Orchid succession

Bug Orchid (Martin Kelsey)
For those who can tell, the colour of the plains and dehesas on this, April's last day, gives a signal. There is a realisation that the course is now set and the arid gold of summer is but countable days ahead. The landscape is still green, but the flowering grasses has pigmented the spring lushness with a lighter, softer, yellowish green...and it is irreversible this side of autumn. Spring feels intense, but short in Extremadura, a dizzy cascading unfurling of events and cycles. There is a visible succession, a phenology, across all life at this time. Wintering birds leave as summer visitors arrive, the different flight times of butterflies, the rolling sequence of colours of the flowers in the dehesas.  In a matter of just four weeks, the cycle of orchids has intensified: emerging spikes, flowering, setting seed and withering. Species that accompanied me just a month ago, with their luring names: Sawfly, Mirror and Early Spider, gave way to Bug and Lax-flowered.

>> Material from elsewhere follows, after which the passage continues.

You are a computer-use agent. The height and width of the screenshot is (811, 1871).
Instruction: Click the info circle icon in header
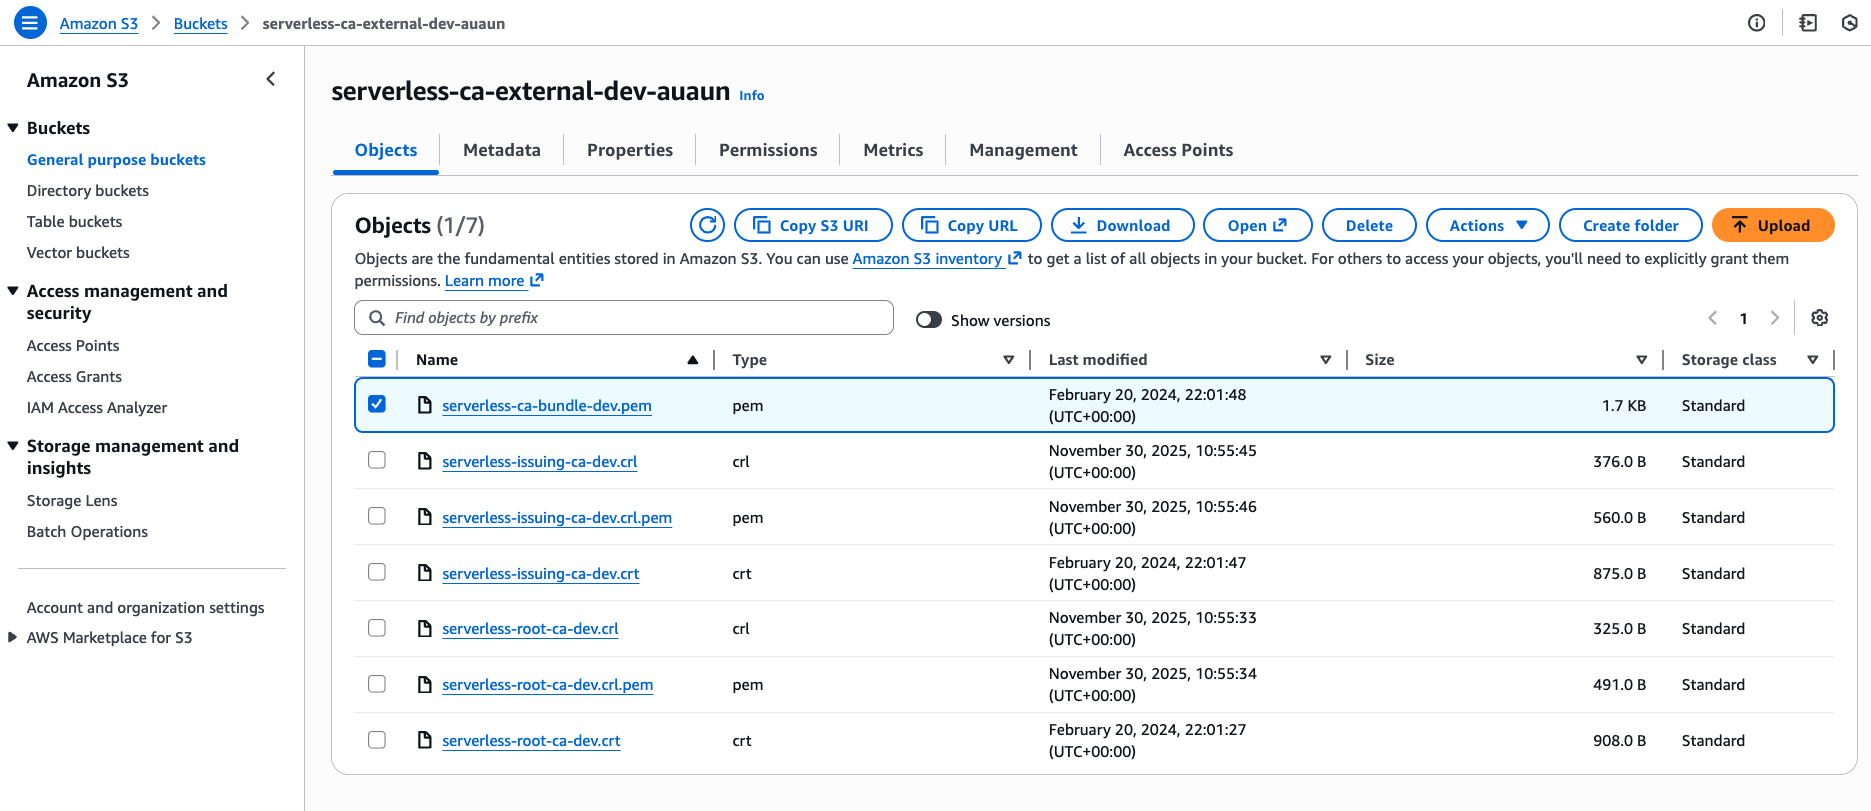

Tongue orchid (Martin Kelsey)

Now as we enter May, the Tongue Orchids poke their spikes through the strands of quaking grass, rigid whilst the grass stems around them bounce in the breeze.

For freshness now, an ascent is required to the deciduous woodlands of the Ibores and Gredos, brushed by the song of Western Bonelli's Warblers, where stands of Sulphur and Early Purple Orchids rise from the leaf litter in the dappled shade of the Sweet Chestnut grove.